Convex functions

Suppose \(x∈Ω\) satisfies

\(\hspace{4cm}∇f(x)^{T}(y-x)≥0,∀y∈Ω\)........................\((8)\).

By the first order characterization of convexity, we have

\(\hspace{3,5cm}f(y)≥f(x)+∇f^{T}(x)(y-x),∀y∈Ω.\).................\((9)\)

Then \((8)\)+\((9)\) \(⇒ f(y)≥f(x),∀y∈Ω⇒ x \) is optimal.

Suppose x is optimal but for some \( y∈Ω\) we had \(∇f^{T}(x)(y-x)<0\)

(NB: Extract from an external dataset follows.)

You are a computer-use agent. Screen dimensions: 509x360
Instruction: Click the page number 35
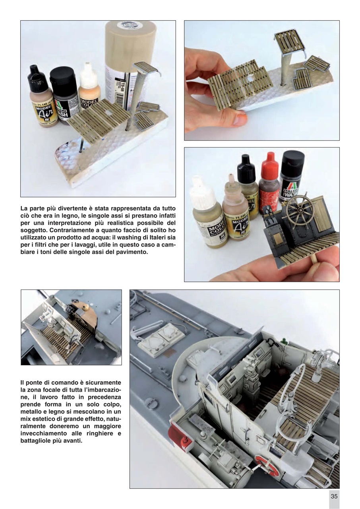pos(334,496)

Consider \(g(α):=f(x+(α(y-x)))\). Because \(Ω\) is convex, \(∀α∈[0,1],x+α(y-x)∈Ω.\) Observe that

\(\hspace{1cm}g′(α) = (y-x)^{T}∇f(x+α(y-x))⇒ g′(0)=(y-x)^{T}∇f(x)<0.\)

This implies that

\(\hspace{1cm}∃δ > 0,s.t.g(α)<g(0),∀α∈(0,δ)⇒ f(x+α(y-x))<f(x),∀α∈(0,δ)\)

But this contradicts the optimality of \(x\).